En política, el verdadero cáncer no es solo la corrupción ni la mentira: es la estupidez. Ese ciudadano reducido a engranaje útil, fabricado por algoritmos y encuestas, domesticado por discursos que no buscan convencer sino adormecer. El idiota se ha vuelto el votante ideal: no cuestiona, no compara, no exige. Basta con alimentarle emociones y eslogan para que entregue con entusiasmo lo más valioso que posee: su libertad.
Los especialistas advierten que la ignorancia ya no es un problema a resolver, sino un recurso a administrar. Una sociedad informada es incómoda: compara, duda, rechaza eslóganes y exige coherencia. En cambio, una sociedad idiotizada se organiza por emociones, hábitos y fe.

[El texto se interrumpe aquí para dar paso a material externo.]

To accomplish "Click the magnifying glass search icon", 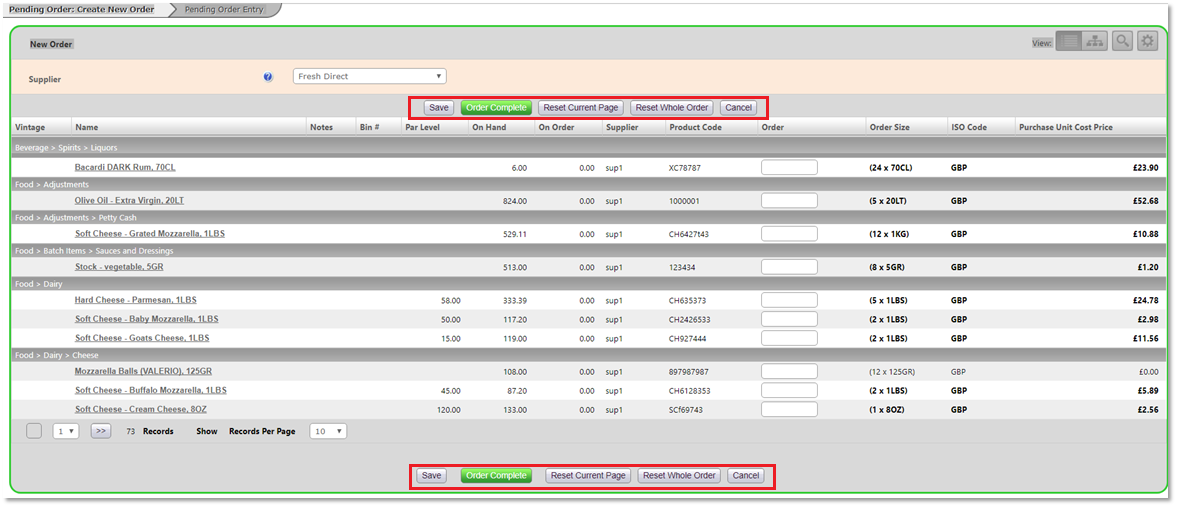I will pyautogui.click(x=1123, y=41).
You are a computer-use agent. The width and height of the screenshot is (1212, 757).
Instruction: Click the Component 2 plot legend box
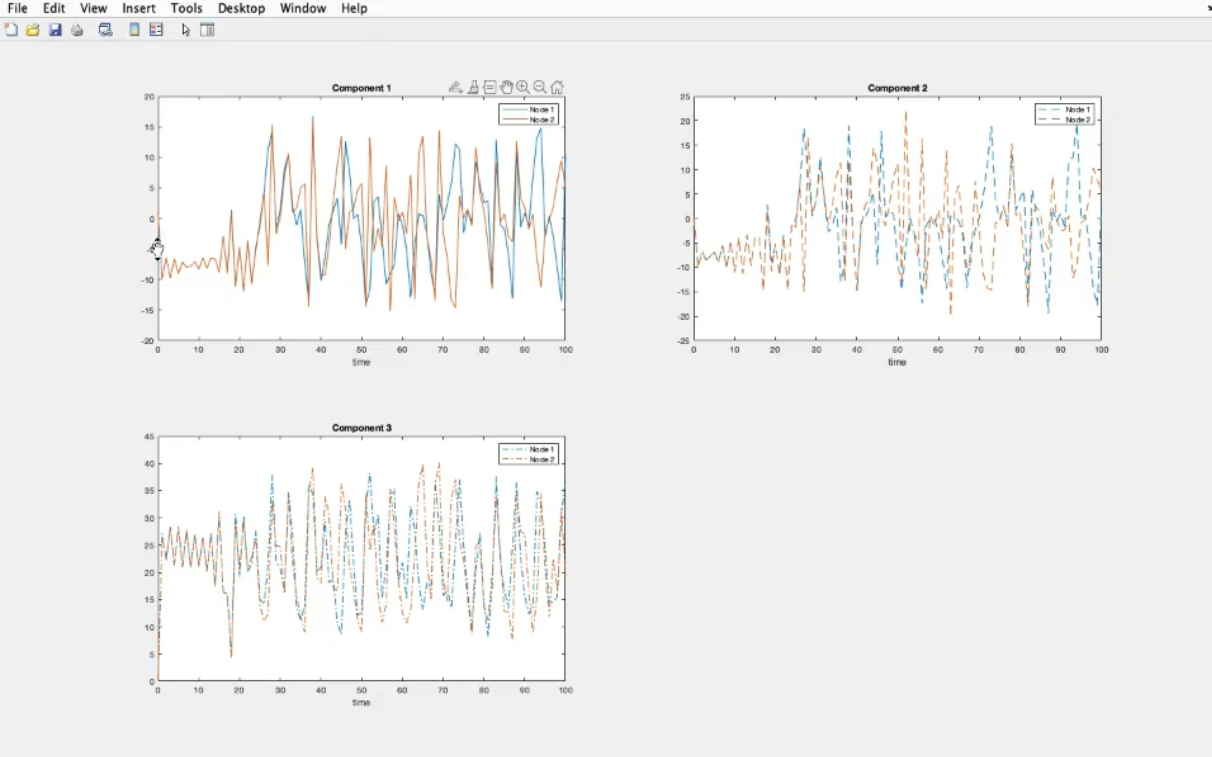pyautogui.click(x=1065, y=114)
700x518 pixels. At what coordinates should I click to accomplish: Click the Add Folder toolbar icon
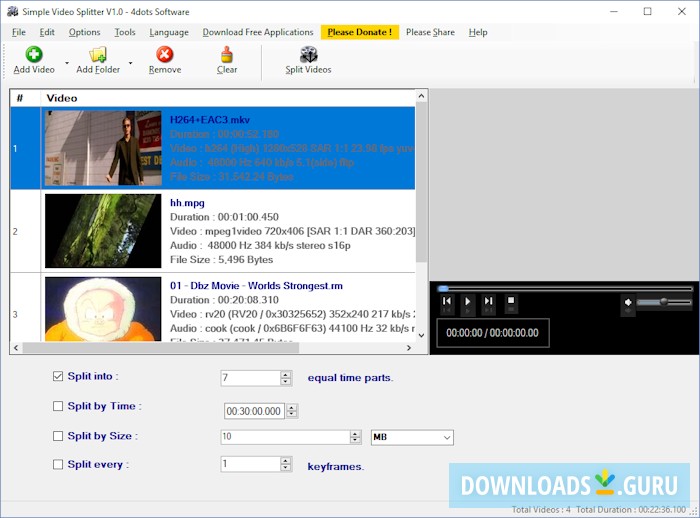[97, 55]
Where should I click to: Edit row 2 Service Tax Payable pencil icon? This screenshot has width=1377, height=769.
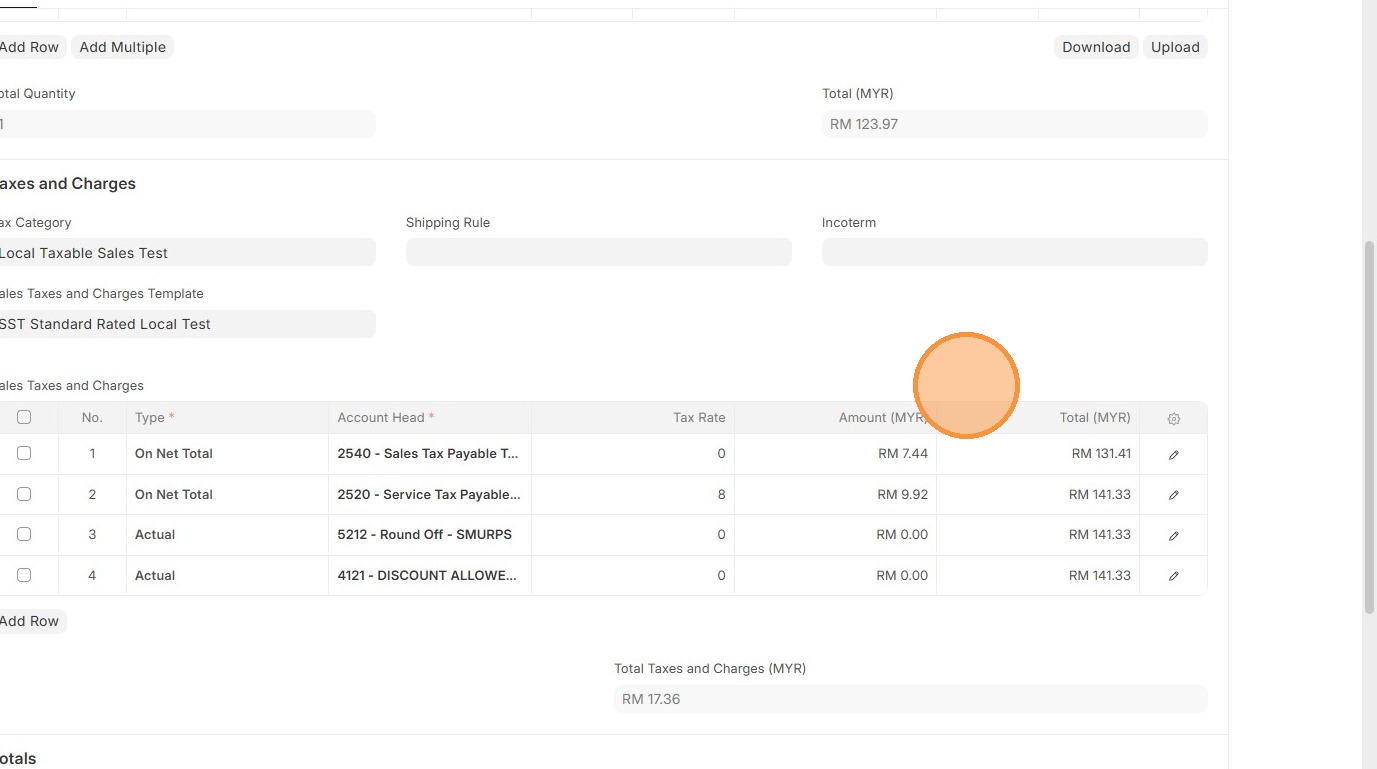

No requiere argumentos, solo la sensación de pertenecer a algo. Por eso, la ingeniería electoral contemporánea ya no se basa en programas ni en ideas, sino en percepciones moldeables. El político exitoso no articula proyectos de Estado: repite frases que caben en una camiseta y activa resentimientos, nostalgias y miedos primarios.
Este fenómeno no es nuevo. Erasmo de Róterdam, en el siglo XVI, ironizaba en Elogio de la Locura sobre la estupidez como diosa indispensable. Para él, la ceguera voluntaria y la ilusión colectiva lubricaban la maquinaria social. Su sátira mostraba la hipocresía generalizada que aún persiste. Cuatro siglos después, Dietrich Bonhoeffer, desde la resistencia al nazismo, ofrecía un diagnóstico más sombrío: la estupidez no es ingenuidad, sino renuncia moral. Un mal político más grave que la maldad misma. Al malvado se le puede enfrentar con argumentos; frente al estúpido, la razón es inútil.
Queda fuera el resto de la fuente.